Below are the entries to work from; restate word for word the portion that opens with the line containing "Task: Toggle bold text formatting" and closes with the line containing "This screenshot has width=407, height=179.", keeping both.

DATASET:
■ ■ ■ ■ ■

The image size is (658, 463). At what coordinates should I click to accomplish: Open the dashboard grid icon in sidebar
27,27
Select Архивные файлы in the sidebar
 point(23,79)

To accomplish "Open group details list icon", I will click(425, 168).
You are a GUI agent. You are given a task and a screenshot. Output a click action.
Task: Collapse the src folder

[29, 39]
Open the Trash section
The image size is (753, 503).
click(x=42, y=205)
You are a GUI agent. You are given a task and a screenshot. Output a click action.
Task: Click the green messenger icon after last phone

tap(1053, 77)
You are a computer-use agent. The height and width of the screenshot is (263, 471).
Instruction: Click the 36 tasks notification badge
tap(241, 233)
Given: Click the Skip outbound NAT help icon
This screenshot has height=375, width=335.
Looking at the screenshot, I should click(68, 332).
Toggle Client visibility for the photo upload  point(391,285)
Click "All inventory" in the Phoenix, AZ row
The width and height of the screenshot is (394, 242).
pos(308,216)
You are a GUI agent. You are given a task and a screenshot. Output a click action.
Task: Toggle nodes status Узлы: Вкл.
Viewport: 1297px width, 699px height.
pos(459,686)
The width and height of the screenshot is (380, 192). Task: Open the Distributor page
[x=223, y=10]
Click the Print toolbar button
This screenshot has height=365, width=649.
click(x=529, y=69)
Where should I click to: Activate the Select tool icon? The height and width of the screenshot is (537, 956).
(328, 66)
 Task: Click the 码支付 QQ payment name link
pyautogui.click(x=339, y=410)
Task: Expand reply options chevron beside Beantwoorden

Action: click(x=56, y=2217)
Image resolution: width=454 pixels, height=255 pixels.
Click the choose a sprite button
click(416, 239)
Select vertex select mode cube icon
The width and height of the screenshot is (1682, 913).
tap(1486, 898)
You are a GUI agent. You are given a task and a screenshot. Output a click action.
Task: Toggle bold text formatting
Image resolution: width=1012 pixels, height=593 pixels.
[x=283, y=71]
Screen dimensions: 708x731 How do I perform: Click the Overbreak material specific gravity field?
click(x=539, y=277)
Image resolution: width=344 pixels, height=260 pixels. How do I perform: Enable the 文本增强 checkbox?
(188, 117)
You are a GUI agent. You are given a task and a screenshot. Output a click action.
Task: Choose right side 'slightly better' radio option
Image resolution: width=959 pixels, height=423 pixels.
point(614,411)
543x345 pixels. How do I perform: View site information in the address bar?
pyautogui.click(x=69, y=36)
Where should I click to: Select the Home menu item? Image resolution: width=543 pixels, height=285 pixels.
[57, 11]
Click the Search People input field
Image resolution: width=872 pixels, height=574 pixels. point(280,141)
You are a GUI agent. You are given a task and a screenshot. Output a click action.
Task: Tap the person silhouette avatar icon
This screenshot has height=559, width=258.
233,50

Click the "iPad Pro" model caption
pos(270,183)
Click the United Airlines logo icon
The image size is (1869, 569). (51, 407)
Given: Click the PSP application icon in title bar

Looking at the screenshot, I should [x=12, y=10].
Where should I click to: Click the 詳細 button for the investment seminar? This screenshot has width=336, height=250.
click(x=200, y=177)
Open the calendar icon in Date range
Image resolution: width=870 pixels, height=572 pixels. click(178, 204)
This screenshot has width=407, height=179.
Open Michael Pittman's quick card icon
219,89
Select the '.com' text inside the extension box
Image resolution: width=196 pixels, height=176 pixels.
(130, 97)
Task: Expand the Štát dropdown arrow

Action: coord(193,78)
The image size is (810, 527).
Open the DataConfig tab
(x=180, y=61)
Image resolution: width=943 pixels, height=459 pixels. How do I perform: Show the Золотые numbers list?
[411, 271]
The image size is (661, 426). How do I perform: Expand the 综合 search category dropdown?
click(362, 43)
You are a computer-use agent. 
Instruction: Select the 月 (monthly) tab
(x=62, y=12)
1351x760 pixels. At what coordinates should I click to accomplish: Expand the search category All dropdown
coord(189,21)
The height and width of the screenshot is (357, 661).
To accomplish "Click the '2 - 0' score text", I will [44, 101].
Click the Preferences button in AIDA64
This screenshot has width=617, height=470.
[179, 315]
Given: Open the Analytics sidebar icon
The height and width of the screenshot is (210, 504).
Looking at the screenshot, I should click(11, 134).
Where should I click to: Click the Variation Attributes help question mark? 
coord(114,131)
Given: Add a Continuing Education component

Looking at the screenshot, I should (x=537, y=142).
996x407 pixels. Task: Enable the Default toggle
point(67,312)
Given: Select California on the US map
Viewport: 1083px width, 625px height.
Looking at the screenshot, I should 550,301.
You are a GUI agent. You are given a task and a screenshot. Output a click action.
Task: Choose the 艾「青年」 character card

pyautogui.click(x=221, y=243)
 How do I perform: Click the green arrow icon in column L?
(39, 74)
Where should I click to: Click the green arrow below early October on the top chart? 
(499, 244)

■ ■ ■ ■ ■

RESPONSE TO THIS EXERCISE:
Task: Toggle bold text formatting
Image resolution: width=1012 pixels, height=593 pixels.
[x=283, y=71]
Screen dimensions: 708x731 How do I perform: Click the Overbreak material specific gravity field?
click(x=539, y=277)
Image resolution: width=344 pixels, height=260 pixels. How do I perform: Enable the 文本增强 checkbox?
(188, 117)
You are a GUI agent. You are given a task and a screenshot. Output a click action.
Task: Choose right side 'slightly better' radio option
Image resolution: width=959 pixels, height=423 pixels.
point(614,411)
543x345 pixels. How do I perform: View site information in the address bar?
pyautogui.click(x=69, y=36)
Where should I click to: Select the Home menu item? Image resolution: width=543 pixels, height=285 pixels.
[57, 11]
Click the Search People input field
Image resolution: width=872 pixels, height=574 pixels. point(280,141)
You are a GUI agent. You are given a task and a screenshot. Output a click action.
Task: Tap the person silhouette avatar icon
This screenshot has height=559, width=258.
233,50

Click the "iPad Pro" model caption
pos(270,183)
Click the United Airlines logo icon
The image size is (1869, 569). (51, 407)
Given: Click the PSP application icon in title bar

Looking at the screenshot, I should [x=12, y=10].
Where should I click to: Click the 詳細 button for the investment seminar? This screenshot has width=336, height=250.
click(x=200, y=177)
Open the calendar icon in Date range
Image resolution: width=870 pixels, height=572 pixels. click(178, 204)
This screenshot has width=407, height=179.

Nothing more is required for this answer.